Pensare un mondo senza giornali è un po' come immaginare un paesaggio di campagna senza alberi o una tavola imbandita senza posate. Si tratta di uno scenario la cui parzialità lascia a desiderare. Almeno questa è la speranza.

    Pensare un mondo senza giornali è un po' come immaginare un paesaggio di campagna senza alberi o una tavola imbandita senza posate. Si tratta di uno scenario la cui parzialità lascia a desiderare. Almeno questa è la speranza. Sì, perché ormai sappiamo che tale sciagura non è soltanto un'ipotesi immaginaria, un orrore fantastico, ma una possibilità molto realistica. Perlomeno plausibile. Il New York Sun ha chiuso, ma figuriamoci quante altre testate hanno serrato i battenti in tutto il mondo senza che ce ne siamo accorti. La spiegazione di questa crisi della carta stampata è molto complessa, anche se il fatto rimane facile da verificare. I giornali, come i piccoli negozi, continuano a fallire, e i giornalisti, come i commessi, a cambiare posto di lavoro.

    La situazione è piuttosto ricorrente, benché la realtà che viviamo non sia per nulla priva d'interesse per la comunicazione. Anzi, in ogni università che nasce non può mai mancare una facoltà specifica dedicata ai media. Siamo, in definitiva, nell'era del multimediale. E, malgrado tutto, non sembra esserci più spazio per i giornali di notizie. Il mondo appare sempre meno lontano, sempre meno diviso dalle distanze, e per il vecchio giornale fatto di carta non esiste più alcuna locazione concreta. Almeno così sembra.

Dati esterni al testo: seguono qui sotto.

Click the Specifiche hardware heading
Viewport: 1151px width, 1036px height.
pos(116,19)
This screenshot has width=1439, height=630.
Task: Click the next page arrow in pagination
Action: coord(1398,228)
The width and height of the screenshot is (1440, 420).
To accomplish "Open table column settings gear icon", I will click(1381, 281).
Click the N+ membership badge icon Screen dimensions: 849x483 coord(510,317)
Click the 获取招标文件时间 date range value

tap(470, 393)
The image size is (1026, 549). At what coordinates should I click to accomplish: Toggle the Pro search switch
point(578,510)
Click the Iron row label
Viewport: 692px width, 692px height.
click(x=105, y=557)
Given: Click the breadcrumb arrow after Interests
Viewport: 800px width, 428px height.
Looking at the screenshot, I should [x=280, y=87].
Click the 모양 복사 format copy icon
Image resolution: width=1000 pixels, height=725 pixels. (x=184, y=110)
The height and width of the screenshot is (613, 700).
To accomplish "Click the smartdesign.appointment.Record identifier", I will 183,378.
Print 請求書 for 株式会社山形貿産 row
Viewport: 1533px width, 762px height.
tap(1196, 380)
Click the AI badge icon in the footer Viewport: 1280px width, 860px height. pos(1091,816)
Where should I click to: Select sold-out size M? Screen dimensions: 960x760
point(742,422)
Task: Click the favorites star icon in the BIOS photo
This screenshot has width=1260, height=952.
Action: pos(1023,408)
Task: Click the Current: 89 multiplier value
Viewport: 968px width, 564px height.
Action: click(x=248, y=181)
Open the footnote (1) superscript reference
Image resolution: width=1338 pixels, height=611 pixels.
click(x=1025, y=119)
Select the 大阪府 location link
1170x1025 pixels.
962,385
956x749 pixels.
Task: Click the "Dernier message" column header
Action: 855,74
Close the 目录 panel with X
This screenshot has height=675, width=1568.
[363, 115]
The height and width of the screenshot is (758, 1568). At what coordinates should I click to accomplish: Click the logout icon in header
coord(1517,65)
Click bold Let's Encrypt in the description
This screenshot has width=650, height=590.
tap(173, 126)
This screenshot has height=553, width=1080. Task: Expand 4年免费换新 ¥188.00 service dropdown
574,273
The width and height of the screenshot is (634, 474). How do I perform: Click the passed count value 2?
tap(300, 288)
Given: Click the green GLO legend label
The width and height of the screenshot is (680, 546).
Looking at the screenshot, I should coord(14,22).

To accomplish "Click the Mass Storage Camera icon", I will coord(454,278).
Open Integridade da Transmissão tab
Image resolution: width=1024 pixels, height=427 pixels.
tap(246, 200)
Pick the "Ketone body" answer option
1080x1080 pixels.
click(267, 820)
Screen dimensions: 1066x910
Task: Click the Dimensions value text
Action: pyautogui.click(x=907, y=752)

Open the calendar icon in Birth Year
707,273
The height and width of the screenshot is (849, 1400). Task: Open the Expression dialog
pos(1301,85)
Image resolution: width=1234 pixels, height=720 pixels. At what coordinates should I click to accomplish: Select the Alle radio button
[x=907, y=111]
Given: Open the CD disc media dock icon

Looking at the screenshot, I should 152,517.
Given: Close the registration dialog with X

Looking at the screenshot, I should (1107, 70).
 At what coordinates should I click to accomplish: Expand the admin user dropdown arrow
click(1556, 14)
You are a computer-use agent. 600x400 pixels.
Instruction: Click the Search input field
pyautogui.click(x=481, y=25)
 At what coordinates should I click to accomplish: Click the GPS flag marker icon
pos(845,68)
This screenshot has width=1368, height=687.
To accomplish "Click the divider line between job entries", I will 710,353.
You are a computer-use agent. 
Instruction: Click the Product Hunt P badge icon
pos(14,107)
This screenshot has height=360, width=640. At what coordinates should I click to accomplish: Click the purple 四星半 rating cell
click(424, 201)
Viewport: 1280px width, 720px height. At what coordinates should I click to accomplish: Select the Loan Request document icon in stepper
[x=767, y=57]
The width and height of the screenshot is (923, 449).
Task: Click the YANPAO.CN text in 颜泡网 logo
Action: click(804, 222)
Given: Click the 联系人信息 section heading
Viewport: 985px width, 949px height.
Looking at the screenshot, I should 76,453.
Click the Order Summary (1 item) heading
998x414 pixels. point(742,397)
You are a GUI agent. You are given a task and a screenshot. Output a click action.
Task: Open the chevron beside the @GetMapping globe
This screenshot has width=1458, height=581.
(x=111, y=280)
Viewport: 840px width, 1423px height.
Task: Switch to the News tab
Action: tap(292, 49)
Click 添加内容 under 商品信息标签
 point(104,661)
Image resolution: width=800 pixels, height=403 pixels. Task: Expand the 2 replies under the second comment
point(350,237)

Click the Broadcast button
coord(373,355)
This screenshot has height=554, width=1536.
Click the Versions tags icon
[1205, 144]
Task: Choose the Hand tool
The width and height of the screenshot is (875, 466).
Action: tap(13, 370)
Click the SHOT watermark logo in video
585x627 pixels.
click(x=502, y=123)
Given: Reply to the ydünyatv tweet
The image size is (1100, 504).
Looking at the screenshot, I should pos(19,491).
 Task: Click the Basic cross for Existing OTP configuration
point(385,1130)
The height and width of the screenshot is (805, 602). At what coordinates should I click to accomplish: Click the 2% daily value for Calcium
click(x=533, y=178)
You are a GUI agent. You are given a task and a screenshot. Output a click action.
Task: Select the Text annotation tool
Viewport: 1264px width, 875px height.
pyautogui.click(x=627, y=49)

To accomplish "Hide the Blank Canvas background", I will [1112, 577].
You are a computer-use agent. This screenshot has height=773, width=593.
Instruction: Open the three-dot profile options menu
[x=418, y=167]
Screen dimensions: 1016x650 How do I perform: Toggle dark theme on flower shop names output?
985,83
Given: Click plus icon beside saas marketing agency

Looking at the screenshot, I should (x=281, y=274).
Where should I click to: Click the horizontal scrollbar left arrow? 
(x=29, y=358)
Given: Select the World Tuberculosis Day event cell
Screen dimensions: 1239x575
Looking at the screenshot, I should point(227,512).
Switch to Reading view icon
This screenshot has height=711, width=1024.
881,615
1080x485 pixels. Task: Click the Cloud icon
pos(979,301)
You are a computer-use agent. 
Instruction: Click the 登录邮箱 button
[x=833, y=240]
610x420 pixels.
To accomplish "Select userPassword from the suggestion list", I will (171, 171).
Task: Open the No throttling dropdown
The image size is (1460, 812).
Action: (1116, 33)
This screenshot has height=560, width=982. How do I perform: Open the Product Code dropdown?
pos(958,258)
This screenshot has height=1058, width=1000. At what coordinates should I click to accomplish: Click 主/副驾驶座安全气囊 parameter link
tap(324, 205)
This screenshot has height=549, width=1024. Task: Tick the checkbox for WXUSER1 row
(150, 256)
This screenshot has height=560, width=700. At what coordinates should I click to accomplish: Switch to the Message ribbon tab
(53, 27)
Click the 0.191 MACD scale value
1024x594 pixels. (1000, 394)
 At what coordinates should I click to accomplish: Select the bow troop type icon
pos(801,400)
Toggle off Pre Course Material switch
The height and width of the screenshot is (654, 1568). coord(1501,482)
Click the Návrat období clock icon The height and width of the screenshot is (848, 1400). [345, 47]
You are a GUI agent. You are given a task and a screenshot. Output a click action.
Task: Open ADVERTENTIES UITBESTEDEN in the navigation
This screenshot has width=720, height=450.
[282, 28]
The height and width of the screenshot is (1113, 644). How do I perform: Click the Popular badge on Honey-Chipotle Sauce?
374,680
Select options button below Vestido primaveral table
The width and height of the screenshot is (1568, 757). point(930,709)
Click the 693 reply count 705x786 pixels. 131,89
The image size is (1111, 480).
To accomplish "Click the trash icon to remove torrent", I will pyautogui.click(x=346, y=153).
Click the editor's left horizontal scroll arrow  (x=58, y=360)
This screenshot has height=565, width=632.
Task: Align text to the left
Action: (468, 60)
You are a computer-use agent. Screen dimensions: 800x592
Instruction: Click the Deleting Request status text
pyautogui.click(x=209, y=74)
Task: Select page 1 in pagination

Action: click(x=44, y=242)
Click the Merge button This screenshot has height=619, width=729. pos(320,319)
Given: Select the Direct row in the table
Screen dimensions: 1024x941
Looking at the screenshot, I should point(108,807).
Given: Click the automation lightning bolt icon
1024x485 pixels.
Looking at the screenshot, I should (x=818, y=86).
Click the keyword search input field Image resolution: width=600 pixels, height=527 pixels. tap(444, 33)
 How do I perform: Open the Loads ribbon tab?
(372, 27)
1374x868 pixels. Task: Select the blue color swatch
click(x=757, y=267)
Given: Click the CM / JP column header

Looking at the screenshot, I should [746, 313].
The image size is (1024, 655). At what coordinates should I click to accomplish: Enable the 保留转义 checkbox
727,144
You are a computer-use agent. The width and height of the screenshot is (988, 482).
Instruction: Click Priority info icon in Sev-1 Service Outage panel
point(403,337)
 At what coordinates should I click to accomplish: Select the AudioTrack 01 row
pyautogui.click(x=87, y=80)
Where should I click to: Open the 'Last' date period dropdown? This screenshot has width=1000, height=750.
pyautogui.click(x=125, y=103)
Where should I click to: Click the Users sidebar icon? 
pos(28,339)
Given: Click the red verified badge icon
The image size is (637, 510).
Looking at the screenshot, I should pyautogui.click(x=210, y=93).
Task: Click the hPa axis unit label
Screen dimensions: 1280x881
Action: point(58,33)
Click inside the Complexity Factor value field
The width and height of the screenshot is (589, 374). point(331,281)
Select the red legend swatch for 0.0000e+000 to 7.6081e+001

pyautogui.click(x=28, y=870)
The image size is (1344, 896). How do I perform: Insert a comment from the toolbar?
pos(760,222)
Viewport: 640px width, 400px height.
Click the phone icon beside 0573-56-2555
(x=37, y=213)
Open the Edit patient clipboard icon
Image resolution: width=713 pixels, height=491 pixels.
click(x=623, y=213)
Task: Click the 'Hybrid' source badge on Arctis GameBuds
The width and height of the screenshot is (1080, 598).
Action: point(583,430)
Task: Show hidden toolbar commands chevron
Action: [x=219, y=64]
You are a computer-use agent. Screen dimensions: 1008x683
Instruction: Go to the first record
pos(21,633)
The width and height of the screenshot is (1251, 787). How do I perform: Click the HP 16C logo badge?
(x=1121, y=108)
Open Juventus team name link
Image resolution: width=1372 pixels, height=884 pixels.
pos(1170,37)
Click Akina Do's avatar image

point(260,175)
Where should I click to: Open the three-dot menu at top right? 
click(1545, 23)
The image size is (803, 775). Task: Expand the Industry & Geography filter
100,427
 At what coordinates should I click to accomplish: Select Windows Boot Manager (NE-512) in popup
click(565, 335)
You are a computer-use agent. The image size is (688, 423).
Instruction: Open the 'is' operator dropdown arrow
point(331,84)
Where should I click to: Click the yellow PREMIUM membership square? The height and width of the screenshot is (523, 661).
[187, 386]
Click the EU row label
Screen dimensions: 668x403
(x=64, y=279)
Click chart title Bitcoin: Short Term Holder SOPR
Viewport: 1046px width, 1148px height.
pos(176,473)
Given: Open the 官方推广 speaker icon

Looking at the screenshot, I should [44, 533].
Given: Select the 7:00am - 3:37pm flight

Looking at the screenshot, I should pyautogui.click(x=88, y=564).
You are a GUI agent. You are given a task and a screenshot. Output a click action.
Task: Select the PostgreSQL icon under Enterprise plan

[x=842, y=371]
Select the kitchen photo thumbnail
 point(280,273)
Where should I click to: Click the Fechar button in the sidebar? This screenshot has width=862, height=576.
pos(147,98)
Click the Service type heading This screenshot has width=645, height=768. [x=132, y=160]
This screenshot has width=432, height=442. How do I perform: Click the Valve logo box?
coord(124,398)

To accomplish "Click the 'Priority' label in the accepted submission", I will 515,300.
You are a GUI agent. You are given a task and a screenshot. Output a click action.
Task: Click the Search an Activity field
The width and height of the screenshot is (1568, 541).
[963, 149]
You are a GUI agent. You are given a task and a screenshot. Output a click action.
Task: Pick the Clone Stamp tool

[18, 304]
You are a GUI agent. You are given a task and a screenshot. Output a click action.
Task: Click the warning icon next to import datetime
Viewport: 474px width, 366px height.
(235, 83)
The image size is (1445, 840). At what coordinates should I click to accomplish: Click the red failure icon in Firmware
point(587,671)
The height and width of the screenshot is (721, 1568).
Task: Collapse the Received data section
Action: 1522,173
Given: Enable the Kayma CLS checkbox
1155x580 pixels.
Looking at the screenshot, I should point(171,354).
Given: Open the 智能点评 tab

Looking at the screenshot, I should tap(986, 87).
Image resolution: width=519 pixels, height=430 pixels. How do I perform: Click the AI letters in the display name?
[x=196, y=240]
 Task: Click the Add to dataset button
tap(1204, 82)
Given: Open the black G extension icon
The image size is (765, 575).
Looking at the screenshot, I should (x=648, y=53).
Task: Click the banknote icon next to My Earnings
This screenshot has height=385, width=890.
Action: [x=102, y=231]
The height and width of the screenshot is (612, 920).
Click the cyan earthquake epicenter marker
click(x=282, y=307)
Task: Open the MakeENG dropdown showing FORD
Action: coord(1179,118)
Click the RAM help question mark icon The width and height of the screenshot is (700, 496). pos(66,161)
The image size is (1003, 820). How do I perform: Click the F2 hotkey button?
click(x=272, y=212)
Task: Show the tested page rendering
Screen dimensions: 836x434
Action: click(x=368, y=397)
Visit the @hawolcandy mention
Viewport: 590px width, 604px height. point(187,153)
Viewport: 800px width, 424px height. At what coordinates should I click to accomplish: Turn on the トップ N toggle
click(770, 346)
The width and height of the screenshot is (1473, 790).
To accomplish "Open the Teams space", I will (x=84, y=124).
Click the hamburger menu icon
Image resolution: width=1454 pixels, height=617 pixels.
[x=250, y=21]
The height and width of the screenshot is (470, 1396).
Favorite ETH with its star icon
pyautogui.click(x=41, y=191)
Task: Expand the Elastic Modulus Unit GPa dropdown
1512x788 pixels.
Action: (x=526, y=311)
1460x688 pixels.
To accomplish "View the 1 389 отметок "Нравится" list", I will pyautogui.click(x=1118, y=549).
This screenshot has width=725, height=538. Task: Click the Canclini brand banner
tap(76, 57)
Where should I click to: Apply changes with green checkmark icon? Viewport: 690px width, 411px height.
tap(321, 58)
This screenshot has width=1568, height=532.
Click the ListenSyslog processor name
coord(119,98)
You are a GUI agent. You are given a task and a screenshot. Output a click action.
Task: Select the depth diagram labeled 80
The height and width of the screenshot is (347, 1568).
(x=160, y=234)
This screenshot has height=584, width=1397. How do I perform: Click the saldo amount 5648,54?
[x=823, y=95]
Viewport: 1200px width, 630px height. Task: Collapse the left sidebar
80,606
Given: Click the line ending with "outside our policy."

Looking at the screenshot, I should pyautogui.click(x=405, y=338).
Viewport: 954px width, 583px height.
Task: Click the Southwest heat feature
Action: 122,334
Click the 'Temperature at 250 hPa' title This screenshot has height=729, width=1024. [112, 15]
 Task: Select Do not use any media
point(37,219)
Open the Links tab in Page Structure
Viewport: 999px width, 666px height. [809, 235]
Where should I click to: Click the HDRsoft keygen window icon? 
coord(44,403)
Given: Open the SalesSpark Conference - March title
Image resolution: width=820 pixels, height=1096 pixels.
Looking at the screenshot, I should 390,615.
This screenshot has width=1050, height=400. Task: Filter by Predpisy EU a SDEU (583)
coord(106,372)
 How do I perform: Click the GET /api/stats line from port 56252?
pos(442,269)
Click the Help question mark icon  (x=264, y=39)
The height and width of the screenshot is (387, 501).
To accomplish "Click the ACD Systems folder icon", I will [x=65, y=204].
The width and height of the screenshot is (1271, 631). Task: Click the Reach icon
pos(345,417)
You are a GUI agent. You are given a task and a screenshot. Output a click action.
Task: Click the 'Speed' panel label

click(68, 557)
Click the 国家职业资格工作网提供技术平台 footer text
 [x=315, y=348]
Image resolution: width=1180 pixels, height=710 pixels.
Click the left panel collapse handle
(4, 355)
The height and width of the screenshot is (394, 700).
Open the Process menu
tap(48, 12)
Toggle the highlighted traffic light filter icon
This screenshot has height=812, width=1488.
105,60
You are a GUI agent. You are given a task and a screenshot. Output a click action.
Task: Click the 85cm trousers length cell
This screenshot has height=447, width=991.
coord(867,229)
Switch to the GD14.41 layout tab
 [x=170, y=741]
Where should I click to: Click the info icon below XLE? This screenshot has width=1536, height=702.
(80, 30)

    Certamente, non avviene in questo modo per tutta la scrittura. Anzi, a considerare fino in fondo la condizione contemporanea, non si può evitare di vedere dappertutto i geroglifici letterari. In effetti, mai come in questi ultimi decenni abbiamo potuto costatare una rinascita in così grande stile della scrittura. Sia in Internet, con l'uso delle mail, e sia nella musica moderna, il nostro tempo è quello della lettera incisa. Basta leggere uno sms, o ricevere un normale messaggio di posta elettronica, però, per verificare quanto trascurata sia la forma, quanto svuotato sia il senso e il suo uso. Valorizzato e contraffatto: così si presenta oggi il linguaggio. Probabilmente avevano ragione gli Accademici della Crusca, quando difendevano la purezza della lingua. Laddove manca la ricerca puntigliosa della parola giusta, della sfumatura di senso, la lingua s'ammala e la scrittura muore. Anche se di scrittura sempre si vive e sempre di scrittura si nutrirà il mondo, benché forse non più di giornali.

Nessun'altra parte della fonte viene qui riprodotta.